The transition to electrified transport is essential to meet Net Zero commitments. The size of the economic opportunity provided by this change is significant. Recent announcements in the UK by Britishvolt and Envision AESC have built excitement, particularly in the North East, about the potential to create a new, dynamic and highly skilled battery industry in the UK.
The UK Government has played its part by making bold policy commitments and increasing investor confidence in the UK as a location to do business.
But more needs to be done.
The UK is making progress but not moving fast enough compared to its European competitors. UK battery manufacturing plants could reach a combined capacity of 57 GWh by 2030, equivalent to around 5% of total European GWh capacity, compared with 34% in Germany.
It is important that UK Government continues to communicate the attractiveness of the UK as a battery manufacturing location to investors. Alongside cultivating new investors, it should also help to develop a resilient, sustainable and efficient supply chain, build up skills capability and commit to the long-term funding of battery research, particularly next generation batteries.

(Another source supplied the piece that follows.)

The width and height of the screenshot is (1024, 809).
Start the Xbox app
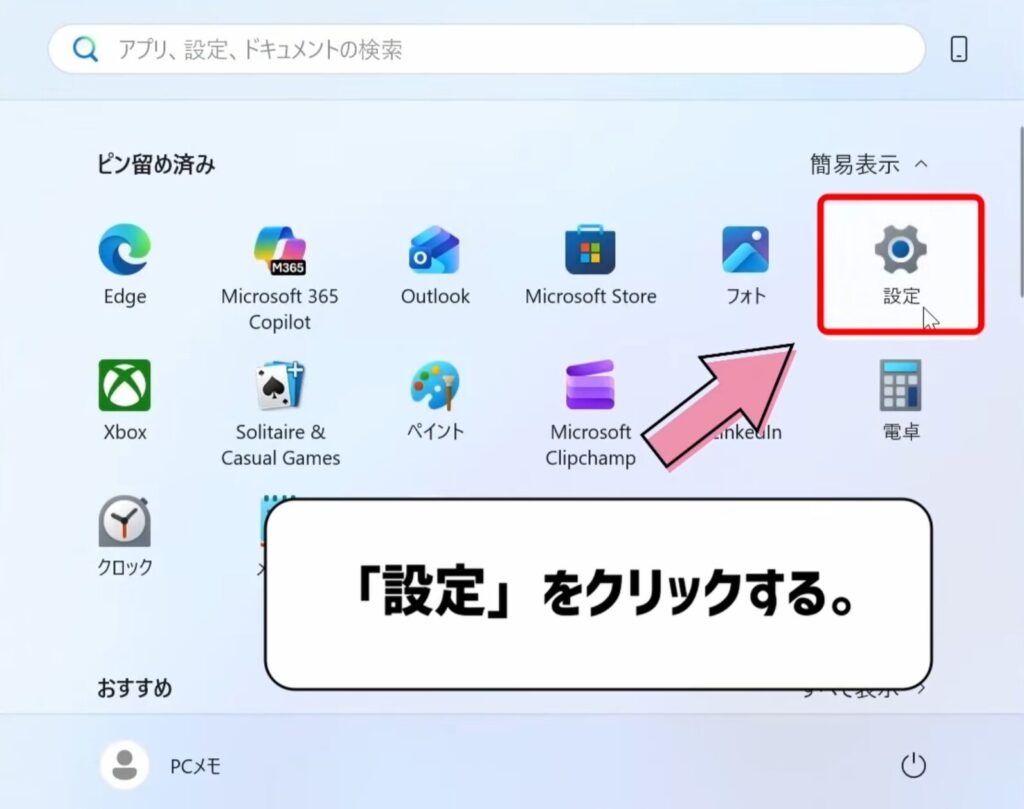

The UK needs to move quickly to secure investment in new gigafactories. By 2030, around 100 GWh of supply will be needed in the UK to satisfy the depend for batteries for private cars, commercial vehicles, heavy goods vehicles, buses, micromobility and grid storage. This demand is equivalent to five gigafactories, with each plant running at a capacity of 20 GWh per annum. By 2040, demand rises to nearly 200 GWh and the equivalent of ten gigafactories.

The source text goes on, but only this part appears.